§ **Assignment**:
With pictures left out, retype exactly the lines from the one containing "15 (315, 1581)" through the final line of the entries.

§ **Entries shown**:
==================================================

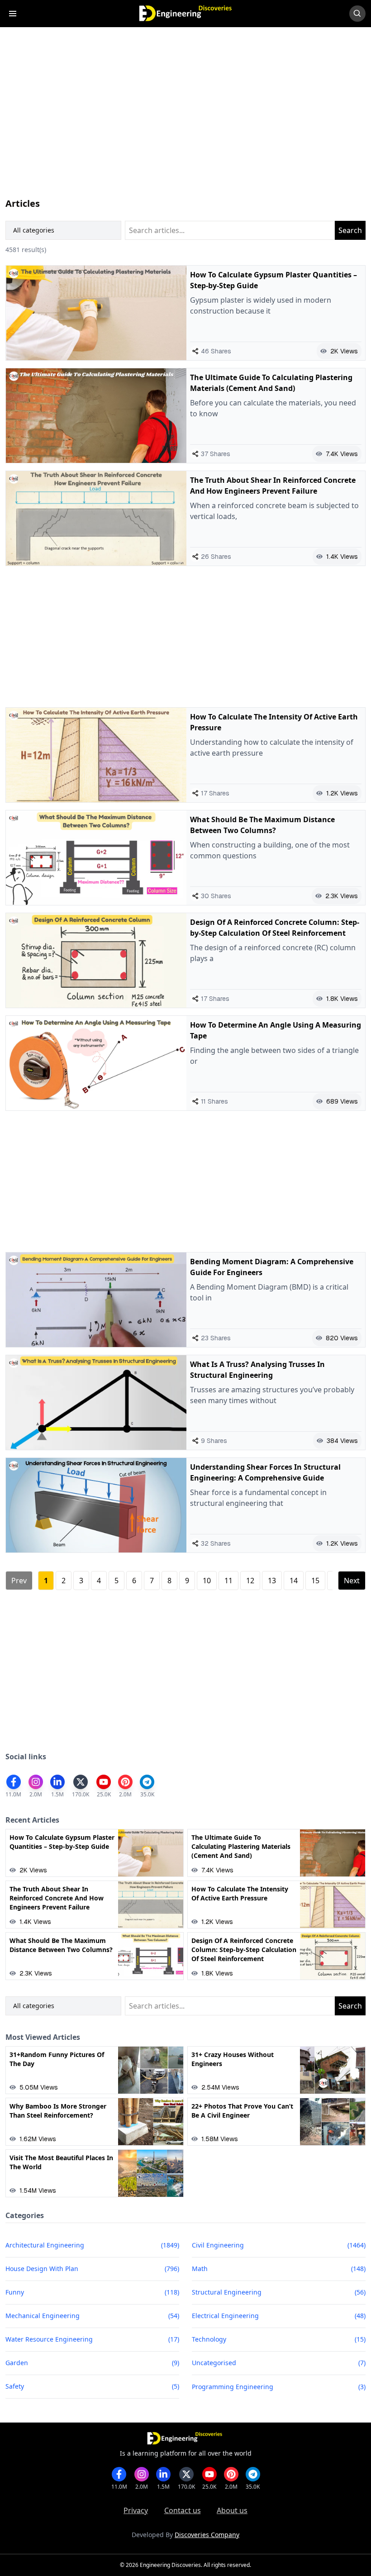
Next (352, 1581)
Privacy (136, 2510)
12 (250, 1581)
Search (350, 230)
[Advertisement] (185, 121)
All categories (33, 230)
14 (294, 1581)
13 (272, 1581)
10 (207, 1581)
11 (228, 1581)
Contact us (182, 2510)
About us (232, 2510)
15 (315, 1581)
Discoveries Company (207, 2534)
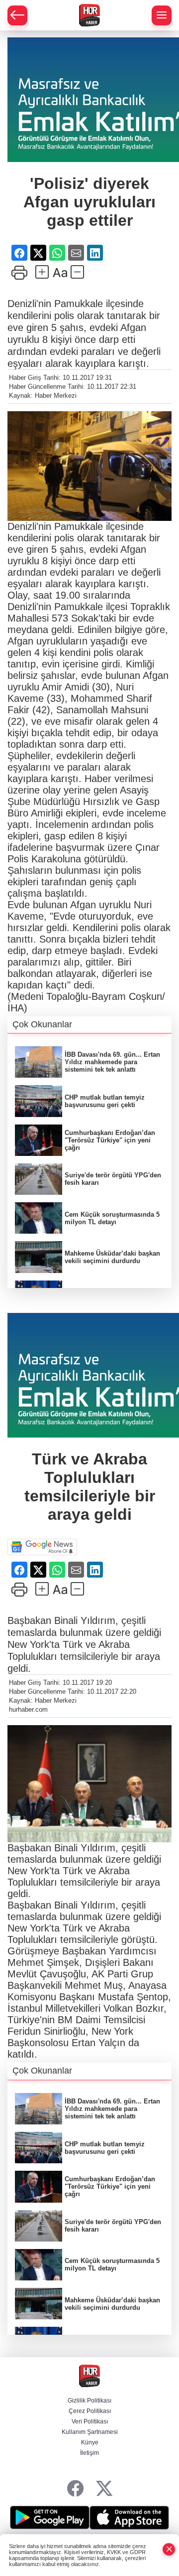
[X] (104, 2489)
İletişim (89, 2452)
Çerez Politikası (90, 2411)
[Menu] (162, 15)
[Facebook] (75, 2489)
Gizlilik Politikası (89, 2400)
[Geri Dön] (17, 15)
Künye (89, 2442)
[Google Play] (50, 2518)
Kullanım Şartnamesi (90, 2431)
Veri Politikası (90, 2421)
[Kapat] (169, 2549)
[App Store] (129, 2518)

==================================================

§ **Response to the task**:
15 (315, 1581)
Discoveries Company (207, 2534)
[X] (104, 2489)
İletişim (89, 2452)
Çerez Politikası (90, 2411)
[Menu] (162, 15)
[Facebook] (75, 2489)
Gizlilik Politikası (89, 2400)
[Geri Dön] (17, 15)
Künye (89, 2442)
[Google Play] (50, 2518)
Kullanım Şartnamesi (90, 2431)
Veri Politikası (90, 2421)
[Kapat] (169, 2549)
[App Store] (129, 2518)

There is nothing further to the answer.